* _Instructions to follow_:
Only what runs from the line with "Viewport: 1106px width, 453px height." to the final line of the records below should be given again, word for word.

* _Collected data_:
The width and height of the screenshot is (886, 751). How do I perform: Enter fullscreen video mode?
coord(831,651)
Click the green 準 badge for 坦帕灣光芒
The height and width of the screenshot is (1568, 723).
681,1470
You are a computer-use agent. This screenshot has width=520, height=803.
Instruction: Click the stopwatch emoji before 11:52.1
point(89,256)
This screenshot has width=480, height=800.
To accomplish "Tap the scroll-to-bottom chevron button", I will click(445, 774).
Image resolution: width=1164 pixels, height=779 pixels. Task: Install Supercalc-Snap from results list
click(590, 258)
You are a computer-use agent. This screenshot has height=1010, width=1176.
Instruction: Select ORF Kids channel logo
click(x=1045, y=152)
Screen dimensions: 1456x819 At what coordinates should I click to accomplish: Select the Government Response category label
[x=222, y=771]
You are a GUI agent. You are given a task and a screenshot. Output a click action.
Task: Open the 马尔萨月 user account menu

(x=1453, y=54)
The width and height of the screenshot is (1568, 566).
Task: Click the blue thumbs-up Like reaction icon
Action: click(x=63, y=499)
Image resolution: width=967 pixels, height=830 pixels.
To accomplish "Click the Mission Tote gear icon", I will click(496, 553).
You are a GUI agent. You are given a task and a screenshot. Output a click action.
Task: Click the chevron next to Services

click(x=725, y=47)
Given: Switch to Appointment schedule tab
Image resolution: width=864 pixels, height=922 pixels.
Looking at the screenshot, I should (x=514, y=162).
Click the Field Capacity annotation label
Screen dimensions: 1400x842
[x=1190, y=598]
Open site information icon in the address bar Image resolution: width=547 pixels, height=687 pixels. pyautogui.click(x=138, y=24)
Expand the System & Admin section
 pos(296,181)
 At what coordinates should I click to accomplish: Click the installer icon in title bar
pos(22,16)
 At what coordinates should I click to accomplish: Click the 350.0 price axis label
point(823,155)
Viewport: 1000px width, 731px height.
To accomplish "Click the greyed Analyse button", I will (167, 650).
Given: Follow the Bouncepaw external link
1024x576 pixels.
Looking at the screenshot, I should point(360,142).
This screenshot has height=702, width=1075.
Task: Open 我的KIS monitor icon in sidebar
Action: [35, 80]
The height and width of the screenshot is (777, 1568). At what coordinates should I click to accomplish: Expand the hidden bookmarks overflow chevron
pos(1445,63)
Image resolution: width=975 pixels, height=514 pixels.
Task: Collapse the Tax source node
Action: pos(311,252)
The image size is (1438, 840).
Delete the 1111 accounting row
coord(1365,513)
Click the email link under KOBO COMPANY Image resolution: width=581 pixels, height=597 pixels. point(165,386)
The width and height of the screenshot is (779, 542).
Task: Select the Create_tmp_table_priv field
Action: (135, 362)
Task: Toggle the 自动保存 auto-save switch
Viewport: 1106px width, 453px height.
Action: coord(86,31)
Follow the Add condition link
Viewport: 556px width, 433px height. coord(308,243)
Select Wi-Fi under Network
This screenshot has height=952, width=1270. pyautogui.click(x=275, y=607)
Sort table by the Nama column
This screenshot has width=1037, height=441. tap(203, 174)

* _Solved problem_:
Viewport: 1106px width, 453px height.
Action: coord(86,31)
Follow the Add condition link
Viewport: 556px width, 433px height. coord(308,243)
Select Wi-Fi under Network
This screenshot has height=952, width=1270. pyautogui.click(x=275, y=607)
Sort table by the Nama column
This screenshot has width=1037, height=441. tap(203, 174)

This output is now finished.